• [Exercise instructions] All entries below must be retyped exactly, though pictures are to be skipped.

• [Data excerpts]

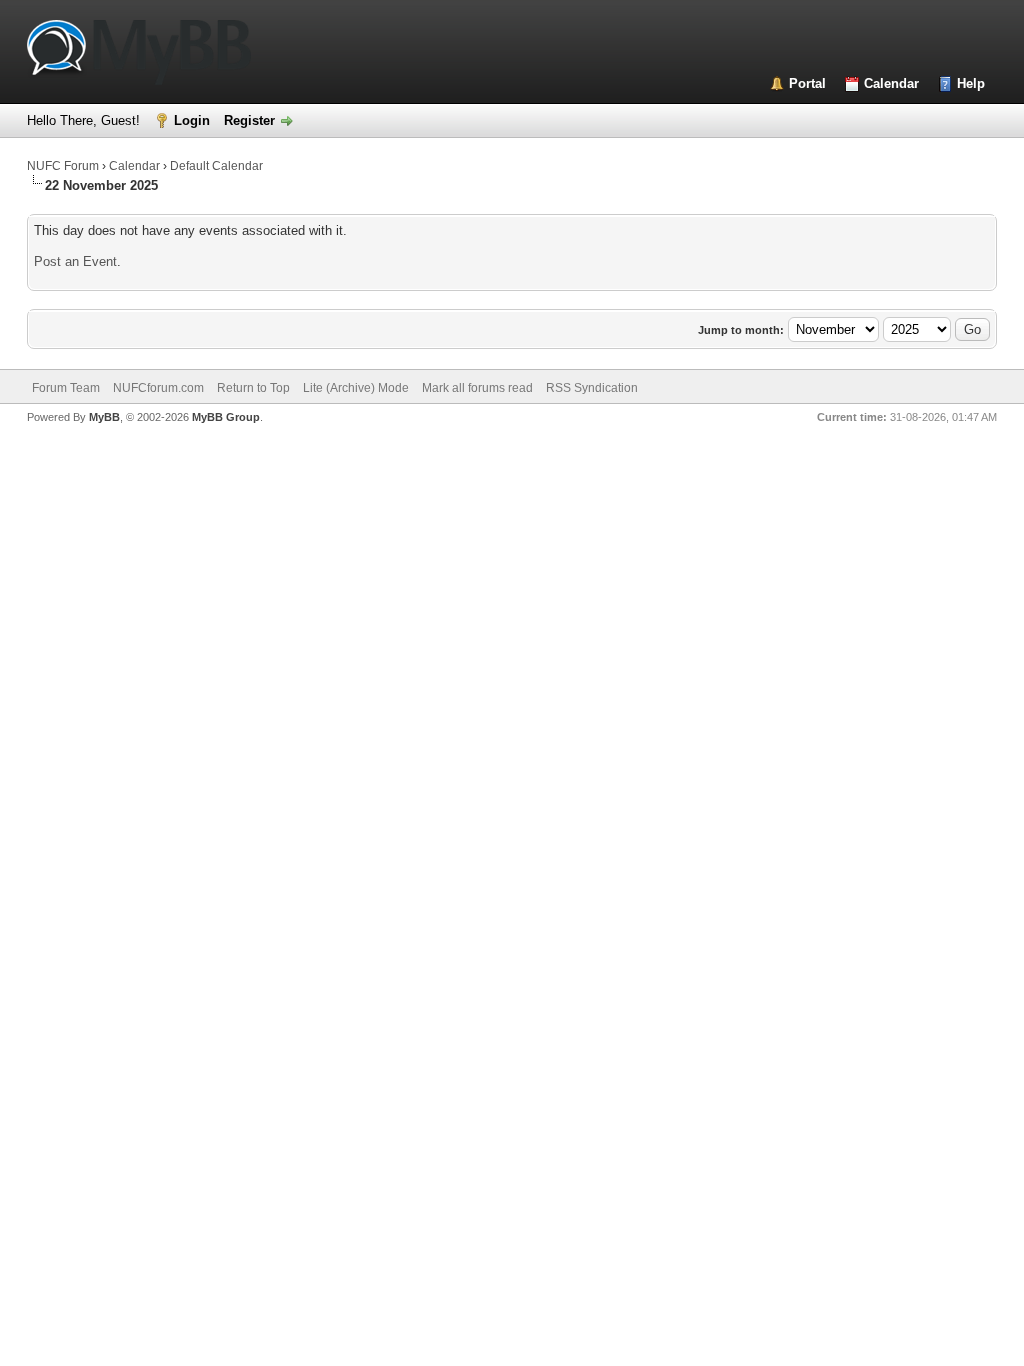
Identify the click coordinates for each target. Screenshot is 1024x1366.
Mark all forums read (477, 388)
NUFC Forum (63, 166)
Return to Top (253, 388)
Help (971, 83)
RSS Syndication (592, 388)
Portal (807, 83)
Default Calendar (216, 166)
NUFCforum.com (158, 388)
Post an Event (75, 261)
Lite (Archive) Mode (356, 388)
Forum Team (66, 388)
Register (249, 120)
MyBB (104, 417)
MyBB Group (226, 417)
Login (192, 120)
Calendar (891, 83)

• [Solution to the exercise]
Identify the click coordinates for each target. Screenshot is 1024x1366.
Mark all forums read (477, 388)
NUFC Forum (63, 166)
Return to Top (253, 388)
Help (971, 83)
RSS Syndication (592, 388)
Portal (807, 83)
Default Calendar (216, 166)
NUFCforum.com (158, 388)
Post an Event (75, 261)
Lite (Archive) Mode (356, 388)
Forum Team (66, 388)
Register (249, 120)
MyBB (104, 417)
MyBB Group (226, 417)
Login (192, 120)
Calendar (891, 83)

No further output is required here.